2013 REVISED EARNINGS GUIDANCE AND THREE-YEAR GROWTH FORECASTS

ONEOK Partners' 2013 net income guidance is expected to be in the range of
$790 million to $870 million, compared with its previous guidance range of
$935 million to $1.015 billion, announced on Sept. 24, 2012.

Estimates for the partnership's 2013 DCF are expected to be in the range of
$910 million to $1.0 billion, compared with its previous range of $1.05
billion to $1.14 billion.

2013 revised guidance now includes a projected 0.5-cent-per-unit-per-quarter
increase in unitholder distributions, subject to ONEOK Partners board
approval, compared with its previous guidance of a 2-cent-per-unit-per-quarter
increase.

Half of the reduction in 2013 operating income and equity earnings guidance
reflects lower anticipated earnings in the partnership's natural gas liquids
segment due to lower expected NGL volumes as a result of widespread and
prolonged ethane rejection.

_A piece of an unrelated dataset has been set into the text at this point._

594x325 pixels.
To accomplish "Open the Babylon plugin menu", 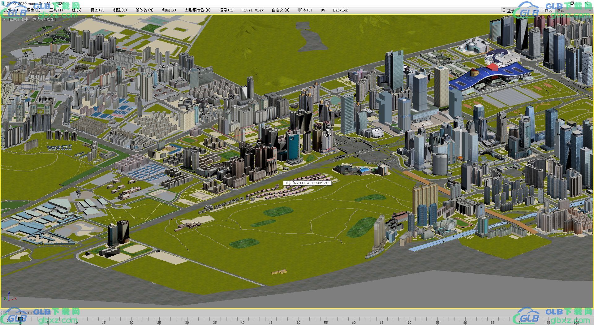I will coord(340,10).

Narrower expected NGL location price
differentials in the natural gas liquids segment and lower expected NGL
prices, particularly ethane and propane, in the natural gas gathering and
processing segment also are expected to affect the partnership's 2013
earnings.

ONEOK Partners now expects EBITDA to increase by an average of 15 to 20
percent annually over a three-year period, comparing 2012 results with 2015.
Previously, ONEOK Partners estimated a three-year average annual growth rate
of 17 to 21 percent, comparing 2012 guidance provided on Sept. 24, 2012, with
2015.

The revision to the three-year growth forecast is due primarily to lower than
expected NGL exchange margins in the Rocky Mountain region and lower expected
NGL and natural gas prices in 2014 and 2015.

The partnership now has estimated an average annual distribution increase of 8
to 12 percent between 2012 and 2015, subject to ONEOK Partners board approval,
compared with its previous guidance of 10 to 15 percent.

The midpoint for ONEOK Partners' 2013 operating income guidance decreased to
$936 million, compared with its previous guidance midpoint of $1.027 billion.

The midpoint of the natural gas gathering and processing segment's 2013
operating income guidance decreased to $238 million, compared with its
previous guidance of $253 million, reflecting lower expected commodity prices.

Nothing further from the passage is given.